Wollen wir das Klima schützen, muss sich auch unsere Wirtschaftsweise ändern. Sie darf nicht nur profitorientiert sein, sie muss auch gemeinwohlorientiert sein. Das ist der entscheidende Schritt hin zu einem vernünftigen Klimaschutz. Der neoliberale Turbokapitalismus muss gestoppt werden.

 

(Zurufe Freie Demokraten: Oh!)

– Ja, das muss an der Stelle gesagt werden. Hören Sie einmal zu.

(Beifall DIE LINKE)

Er gefährdet nicht nur den gesellschaftlichen Zusammenhalt, das soziale Klima. Dieser Kapitalismus braucht Wirtschaftswachstum. Er beutet Natur und Menschen aus und treibt den Klimawandel an.

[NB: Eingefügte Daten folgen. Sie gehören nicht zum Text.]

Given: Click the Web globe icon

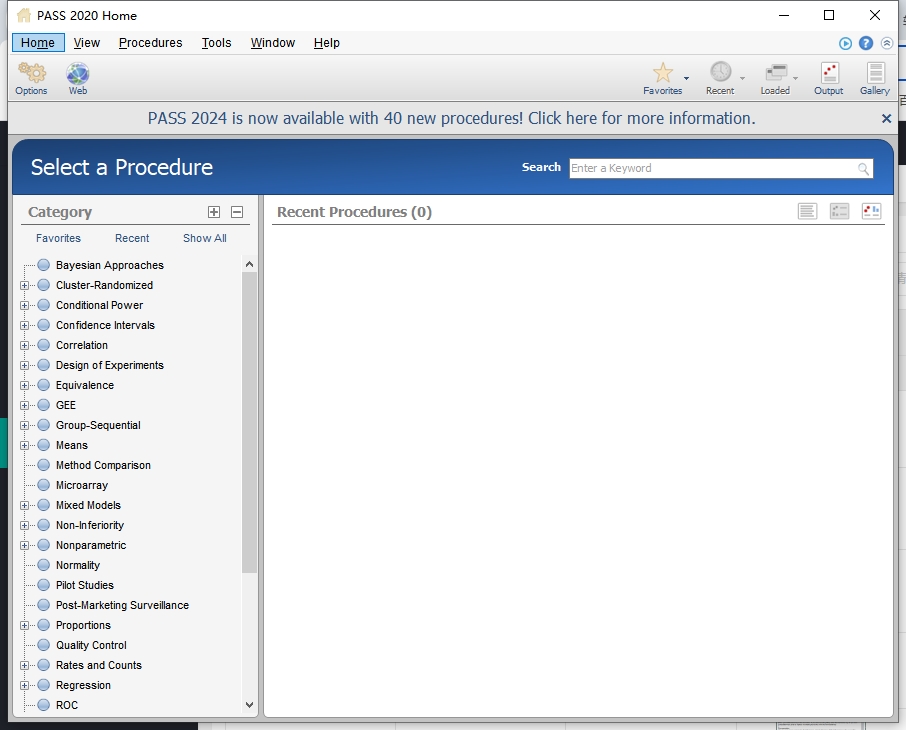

(Zuruf René Rock (Freie Demokraten))

Im Übrigen hören Sie zu, was Papst Franziskus gesagt hat. Er kam an der Stelle zu dem gleichen Fazit. Er sagte: „Diese Wirtschaft tötet.“

(Beifall DIE LINKE)

Vizepräsidentin Karin Müller: Damit sind Sie am Ende Ihrer Redezeit angekommen. Sie müssen zum Schluss kommen.

(Robert Lambrou (AfD): Den Schlusssatz können Sie nicht mehr steigern!)

Torsten Felstehausen (DIE LINKE):
Das können wir noch steigern. – Aber ich glaube, was uns der Papst an dieser Stelle ins Stammbuch geschrieben hat, ist völlig richtig. Wer das Klima retten will, der muss unsere Wirtschaftsweise ändern wollen. Meine Damen und Herren, diese Einsicht unterscheidet uns fundamental. Wir sagen sehr deutlich: System Change not Climate Change. – Vielen Dank.